> _WHAT TO DO_
Give again, word for word, each line below starting at the one that contains "Instruction: Tap the back arrow at top left" and ending at the one that contains "Click the player's".

======== EXTRACTED RECORDS ========

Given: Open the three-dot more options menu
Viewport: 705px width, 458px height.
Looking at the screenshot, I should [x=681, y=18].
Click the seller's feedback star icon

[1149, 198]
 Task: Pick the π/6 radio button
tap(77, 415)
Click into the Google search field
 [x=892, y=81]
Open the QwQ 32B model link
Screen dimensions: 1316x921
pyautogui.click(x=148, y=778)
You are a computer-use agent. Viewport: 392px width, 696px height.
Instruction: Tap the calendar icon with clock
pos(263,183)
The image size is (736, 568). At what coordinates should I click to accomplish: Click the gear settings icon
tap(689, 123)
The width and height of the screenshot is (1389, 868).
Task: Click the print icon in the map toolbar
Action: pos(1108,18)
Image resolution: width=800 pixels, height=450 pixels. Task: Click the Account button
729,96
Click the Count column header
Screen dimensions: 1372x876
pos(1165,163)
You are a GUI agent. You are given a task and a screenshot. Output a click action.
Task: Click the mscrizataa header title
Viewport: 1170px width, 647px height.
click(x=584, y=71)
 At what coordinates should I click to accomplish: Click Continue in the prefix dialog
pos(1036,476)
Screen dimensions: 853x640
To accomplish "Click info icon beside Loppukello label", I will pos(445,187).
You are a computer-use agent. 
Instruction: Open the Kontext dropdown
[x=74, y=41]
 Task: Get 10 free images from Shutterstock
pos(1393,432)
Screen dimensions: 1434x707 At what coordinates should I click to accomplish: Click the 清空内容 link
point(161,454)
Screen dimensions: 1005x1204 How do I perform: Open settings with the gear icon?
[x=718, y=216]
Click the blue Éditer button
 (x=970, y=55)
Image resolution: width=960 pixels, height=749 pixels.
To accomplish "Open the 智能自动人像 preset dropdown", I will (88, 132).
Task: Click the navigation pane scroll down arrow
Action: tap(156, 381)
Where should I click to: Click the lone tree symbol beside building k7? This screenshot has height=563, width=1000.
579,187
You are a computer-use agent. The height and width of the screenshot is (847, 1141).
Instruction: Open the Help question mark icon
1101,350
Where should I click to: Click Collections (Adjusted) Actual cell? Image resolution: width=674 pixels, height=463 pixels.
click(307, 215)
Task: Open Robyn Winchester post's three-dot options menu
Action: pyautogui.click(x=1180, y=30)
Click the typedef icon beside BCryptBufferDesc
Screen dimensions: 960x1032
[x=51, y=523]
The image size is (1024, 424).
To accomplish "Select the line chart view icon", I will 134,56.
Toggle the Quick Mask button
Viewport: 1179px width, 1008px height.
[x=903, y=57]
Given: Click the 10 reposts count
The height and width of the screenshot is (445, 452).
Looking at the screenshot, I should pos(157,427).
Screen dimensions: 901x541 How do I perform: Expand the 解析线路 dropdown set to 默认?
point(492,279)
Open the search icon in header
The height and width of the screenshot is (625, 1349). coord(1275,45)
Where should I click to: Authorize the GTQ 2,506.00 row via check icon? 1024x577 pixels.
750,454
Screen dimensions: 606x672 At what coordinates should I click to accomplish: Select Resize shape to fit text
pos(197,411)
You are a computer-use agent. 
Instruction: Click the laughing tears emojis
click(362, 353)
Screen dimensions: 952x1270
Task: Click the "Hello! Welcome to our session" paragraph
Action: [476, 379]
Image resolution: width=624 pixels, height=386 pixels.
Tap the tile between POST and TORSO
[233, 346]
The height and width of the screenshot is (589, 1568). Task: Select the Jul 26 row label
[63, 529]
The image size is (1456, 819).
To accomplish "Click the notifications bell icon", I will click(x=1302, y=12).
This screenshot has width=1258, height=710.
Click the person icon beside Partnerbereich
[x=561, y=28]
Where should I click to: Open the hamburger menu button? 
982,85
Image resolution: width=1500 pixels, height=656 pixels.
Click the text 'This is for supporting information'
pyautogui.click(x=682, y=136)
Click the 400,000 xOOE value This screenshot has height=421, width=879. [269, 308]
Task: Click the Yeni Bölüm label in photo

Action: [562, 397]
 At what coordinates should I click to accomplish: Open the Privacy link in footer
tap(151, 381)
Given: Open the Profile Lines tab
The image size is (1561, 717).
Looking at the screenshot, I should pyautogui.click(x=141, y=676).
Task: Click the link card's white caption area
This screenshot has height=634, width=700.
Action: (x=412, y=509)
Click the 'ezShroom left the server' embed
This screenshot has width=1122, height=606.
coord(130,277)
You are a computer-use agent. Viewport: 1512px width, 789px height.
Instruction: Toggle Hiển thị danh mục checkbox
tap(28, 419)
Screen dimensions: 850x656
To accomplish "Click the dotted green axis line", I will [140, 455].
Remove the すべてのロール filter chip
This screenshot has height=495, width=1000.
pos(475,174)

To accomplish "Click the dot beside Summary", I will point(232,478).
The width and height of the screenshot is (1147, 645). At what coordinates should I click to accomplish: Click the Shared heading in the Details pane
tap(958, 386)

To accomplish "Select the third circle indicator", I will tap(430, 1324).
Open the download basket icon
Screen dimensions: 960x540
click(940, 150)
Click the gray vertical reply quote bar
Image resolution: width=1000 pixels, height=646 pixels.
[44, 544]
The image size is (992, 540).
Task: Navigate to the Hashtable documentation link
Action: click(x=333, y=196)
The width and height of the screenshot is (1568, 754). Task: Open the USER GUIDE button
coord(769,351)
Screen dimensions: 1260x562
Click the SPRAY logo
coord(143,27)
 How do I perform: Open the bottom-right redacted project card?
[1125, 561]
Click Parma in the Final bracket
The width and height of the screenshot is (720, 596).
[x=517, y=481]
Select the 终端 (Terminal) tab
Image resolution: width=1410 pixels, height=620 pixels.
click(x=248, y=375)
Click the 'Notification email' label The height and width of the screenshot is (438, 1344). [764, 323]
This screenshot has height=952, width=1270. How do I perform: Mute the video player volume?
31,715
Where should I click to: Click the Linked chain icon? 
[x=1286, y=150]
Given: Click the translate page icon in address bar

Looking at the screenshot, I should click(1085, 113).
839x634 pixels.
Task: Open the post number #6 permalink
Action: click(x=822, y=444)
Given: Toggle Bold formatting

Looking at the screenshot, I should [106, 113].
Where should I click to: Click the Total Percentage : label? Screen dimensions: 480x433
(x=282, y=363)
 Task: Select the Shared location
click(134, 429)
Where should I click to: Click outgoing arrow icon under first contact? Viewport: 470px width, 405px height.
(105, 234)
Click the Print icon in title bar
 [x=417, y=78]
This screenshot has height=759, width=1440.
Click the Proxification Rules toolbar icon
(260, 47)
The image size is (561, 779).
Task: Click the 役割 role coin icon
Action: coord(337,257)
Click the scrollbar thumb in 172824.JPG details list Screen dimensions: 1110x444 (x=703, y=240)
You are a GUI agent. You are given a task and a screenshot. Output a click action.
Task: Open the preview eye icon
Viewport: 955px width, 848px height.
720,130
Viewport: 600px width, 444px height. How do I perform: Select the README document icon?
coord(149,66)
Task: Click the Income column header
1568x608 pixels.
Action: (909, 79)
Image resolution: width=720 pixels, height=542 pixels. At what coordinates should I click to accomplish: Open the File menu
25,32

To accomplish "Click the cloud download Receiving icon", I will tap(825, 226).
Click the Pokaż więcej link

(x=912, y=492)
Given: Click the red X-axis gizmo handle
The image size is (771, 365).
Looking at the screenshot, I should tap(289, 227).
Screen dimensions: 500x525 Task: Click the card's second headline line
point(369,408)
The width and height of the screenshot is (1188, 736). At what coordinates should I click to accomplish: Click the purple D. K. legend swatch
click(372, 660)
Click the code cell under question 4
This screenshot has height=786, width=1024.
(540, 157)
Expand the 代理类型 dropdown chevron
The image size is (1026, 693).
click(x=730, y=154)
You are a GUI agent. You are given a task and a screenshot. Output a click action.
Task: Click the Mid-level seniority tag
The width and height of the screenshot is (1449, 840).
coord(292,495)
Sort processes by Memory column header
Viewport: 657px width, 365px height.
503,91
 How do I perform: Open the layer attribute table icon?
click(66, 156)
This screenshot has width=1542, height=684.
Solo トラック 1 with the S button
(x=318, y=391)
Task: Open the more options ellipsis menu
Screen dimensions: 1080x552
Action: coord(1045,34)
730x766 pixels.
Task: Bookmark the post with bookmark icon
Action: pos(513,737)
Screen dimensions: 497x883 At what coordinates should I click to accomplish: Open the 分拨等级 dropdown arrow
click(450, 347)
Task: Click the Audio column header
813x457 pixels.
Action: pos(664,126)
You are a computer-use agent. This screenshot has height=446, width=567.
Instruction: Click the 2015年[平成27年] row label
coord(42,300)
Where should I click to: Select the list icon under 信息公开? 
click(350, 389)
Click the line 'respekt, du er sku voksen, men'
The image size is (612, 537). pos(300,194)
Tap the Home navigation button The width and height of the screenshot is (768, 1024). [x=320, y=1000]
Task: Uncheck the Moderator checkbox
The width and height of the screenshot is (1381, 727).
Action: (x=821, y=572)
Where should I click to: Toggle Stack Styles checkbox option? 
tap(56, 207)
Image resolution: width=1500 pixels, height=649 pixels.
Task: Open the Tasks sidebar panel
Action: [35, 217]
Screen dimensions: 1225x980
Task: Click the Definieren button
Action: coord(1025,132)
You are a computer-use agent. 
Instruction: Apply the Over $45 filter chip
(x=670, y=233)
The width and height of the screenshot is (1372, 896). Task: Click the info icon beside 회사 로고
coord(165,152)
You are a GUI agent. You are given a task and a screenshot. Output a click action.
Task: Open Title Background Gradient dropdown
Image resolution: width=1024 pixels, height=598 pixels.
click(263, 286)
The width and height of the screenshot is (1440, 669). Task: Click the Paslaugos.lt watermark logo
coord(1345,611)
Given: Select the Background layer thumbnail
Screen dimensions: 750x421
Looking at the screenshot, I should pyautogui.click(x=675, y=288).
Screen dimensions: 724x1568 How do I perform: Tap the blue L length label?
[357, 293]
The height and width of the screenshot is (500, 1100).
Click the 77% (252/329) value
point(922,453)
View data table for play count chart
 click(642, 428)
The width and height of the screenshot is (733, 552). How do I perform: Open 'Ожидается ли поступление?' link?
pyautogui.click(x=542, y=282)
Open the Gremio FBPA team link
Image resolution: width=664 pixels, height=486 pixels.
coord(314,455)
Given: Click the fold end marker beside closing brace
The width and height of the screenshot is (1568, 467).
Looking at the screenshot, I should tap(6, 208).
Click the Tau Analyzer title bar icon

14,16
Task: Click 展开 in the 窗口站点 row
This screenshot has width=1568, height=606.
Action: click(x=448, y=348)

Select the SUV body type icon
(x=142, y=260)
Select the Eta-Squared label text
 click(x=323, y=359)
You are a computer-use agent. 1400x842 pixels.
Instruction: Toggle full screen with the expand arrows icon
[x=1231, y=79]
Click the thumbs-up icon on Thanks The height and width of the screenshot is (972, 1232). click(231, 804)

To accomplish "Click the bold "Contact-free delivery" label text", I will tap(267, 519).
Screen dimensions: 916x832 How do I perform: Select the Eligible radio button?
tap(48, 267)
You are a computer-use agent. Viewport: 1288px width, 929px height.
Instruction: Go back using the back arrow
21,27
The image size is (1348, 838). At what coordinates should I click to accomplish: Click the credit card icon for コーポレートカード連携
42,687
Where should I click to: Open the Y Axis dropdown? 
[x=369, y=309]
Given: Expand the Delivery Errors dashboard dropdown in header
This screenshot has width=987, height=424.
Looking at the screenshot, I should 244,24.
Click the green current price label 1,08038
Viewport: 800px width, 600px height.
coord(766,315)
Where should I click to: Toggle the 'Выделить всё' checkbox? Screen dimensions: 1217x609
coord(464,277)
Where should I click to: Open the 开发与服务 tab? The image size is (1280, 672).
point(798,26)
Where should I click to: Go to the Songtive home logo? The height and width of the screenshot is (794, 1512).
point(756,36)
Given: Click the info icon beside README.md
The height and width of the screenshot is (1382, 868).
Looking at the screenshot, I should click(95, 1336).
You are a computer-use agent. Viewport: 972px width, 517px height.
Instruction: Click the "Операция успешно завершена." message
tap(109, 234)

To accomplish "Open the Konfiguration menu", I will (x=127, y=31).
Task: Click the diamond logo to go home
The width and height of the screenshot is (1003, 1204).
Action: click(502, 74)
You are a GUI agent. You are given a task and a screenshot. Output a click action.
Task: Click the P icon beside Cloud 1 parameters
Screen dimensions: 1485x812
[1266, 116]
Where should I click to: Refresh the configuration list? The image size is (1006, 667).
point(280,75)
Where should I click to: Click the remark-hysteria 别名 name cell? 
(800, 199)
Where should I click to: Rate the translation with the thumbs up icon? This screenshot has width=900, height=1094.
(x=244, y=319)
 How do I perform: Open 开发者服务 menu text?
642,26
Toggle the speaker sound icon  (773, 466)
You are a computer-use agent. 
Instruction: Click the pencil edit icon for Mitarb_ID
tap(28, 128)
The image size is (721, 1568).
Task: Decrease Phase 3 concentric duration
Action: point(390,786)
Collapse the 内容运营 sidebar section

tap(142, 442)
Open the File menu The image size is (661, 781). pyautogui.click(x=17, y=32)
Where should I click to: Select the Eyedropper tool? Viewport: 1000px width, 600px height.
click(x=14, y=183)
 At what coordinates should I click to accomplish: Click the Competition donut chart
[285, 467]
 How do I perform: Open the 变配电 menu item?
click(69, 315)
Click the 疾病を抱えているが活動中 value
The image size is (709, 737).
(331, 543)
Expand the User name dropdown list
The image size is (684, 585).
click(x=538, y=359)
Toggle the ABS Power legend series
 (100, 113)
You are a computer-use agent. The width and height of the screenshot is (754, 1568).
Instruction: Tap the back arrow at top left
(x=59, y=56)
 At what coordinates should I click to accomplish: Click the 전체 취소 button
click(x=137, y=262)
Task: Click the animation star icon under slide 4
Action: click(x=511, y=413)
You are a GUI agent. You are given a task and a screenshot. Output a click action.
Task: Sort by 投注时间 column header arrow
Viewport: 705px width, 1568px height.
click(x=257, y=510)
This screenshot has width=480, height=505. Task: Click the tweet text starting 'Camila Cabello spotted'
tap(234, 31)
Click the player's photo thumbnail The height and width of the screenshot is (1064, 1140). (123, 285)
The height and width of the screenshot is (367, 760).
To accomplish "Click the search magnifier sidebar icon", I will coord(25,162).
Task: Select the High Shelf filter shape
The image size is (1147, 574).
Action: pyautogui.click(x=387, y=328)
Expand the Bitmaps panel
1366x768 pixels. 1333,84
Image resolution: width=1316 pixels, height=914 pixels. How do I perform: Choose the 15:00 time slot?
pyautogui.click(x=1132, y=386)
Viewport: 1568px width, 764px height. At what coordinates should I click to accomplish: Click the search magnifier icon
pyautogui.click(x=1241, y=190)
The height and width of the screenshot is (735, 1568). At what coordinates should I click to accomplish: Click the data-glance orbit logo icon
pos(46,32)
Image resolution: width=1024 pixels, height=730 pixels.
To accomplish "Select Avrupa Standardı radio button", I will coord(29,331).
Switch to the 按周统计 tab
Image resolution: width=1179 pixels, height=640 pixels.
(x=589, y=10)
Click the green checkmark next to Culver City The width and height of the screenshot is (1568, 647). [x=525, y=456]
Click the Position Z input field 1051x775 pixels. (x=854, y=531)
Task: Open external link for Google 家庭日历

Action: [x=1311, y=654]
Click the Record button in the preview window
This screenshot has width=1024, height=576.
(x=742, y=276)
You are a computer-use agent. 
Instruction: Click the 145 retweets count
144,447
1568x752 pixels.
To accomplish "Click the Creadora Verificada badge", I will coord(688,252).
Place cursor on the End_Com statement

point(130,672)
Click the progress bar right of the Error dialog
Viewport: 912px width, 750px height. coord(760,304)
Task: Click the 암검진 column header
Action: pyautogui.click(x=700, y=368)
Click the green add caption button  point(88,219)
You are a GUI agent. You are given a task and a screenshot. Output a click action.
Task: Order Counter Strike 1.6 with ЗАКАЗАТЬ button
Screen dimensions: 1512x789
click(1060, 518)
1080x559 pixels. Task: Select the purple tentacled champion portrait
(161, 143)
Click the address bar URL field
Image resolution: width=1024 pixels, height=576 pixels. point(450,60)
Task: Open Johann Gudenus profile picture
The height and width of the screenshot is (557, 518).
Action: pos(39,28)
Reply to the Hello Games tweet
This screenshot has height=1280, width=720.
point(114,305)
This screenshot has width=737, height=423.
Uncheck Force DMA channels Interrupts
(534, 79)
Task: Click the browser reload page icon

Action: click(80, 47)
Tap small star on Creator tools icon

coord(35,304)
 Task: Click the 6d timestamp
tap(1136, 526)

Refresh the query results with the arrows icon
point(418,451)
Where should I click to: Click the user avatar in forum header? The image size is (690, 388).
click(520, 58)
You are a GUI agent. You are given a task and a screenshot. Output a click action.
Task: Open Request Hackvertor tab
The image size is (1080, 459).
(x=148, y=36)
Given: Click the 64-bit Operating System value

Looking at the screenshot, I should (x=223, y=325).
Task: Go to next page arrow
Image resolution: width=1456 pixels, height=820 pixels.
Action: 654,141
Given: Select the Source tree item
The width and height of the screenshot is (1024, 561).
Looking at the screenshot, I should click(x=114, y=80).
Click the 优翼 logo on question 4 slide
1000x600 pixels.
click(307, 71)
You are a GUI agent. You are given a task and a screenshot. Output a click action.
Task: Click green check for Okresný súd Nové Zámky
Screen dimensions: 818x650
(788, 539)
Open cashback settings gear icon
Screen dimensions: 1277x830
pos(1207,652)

========

> _ANSWER TO THIS EXERCISE_
Instruction: Tap the back arrow at top left
(x=59, y=56)
 At what coordinates should I click to accomplish: Click the 전체 취소 button
click(x=137, y=262)
Task: Click the animation star icon under slide 4
Action: click(x=511, y=413)
You are a GUI agent. You are given a task and a screenshot. Output a click action.
Task: Sort by 投注时间 column header arrow
Viewport: 705px width, 1568px height.
click(x=257, y=510)
This screenshot has width=480, height=505. Task: Click the tweet text starting 'Camila Cabello spotted'
tap(234, 31)
Click the player's photo thumbnail The height and width of the screenshot is (1064, 1140). (123, 285)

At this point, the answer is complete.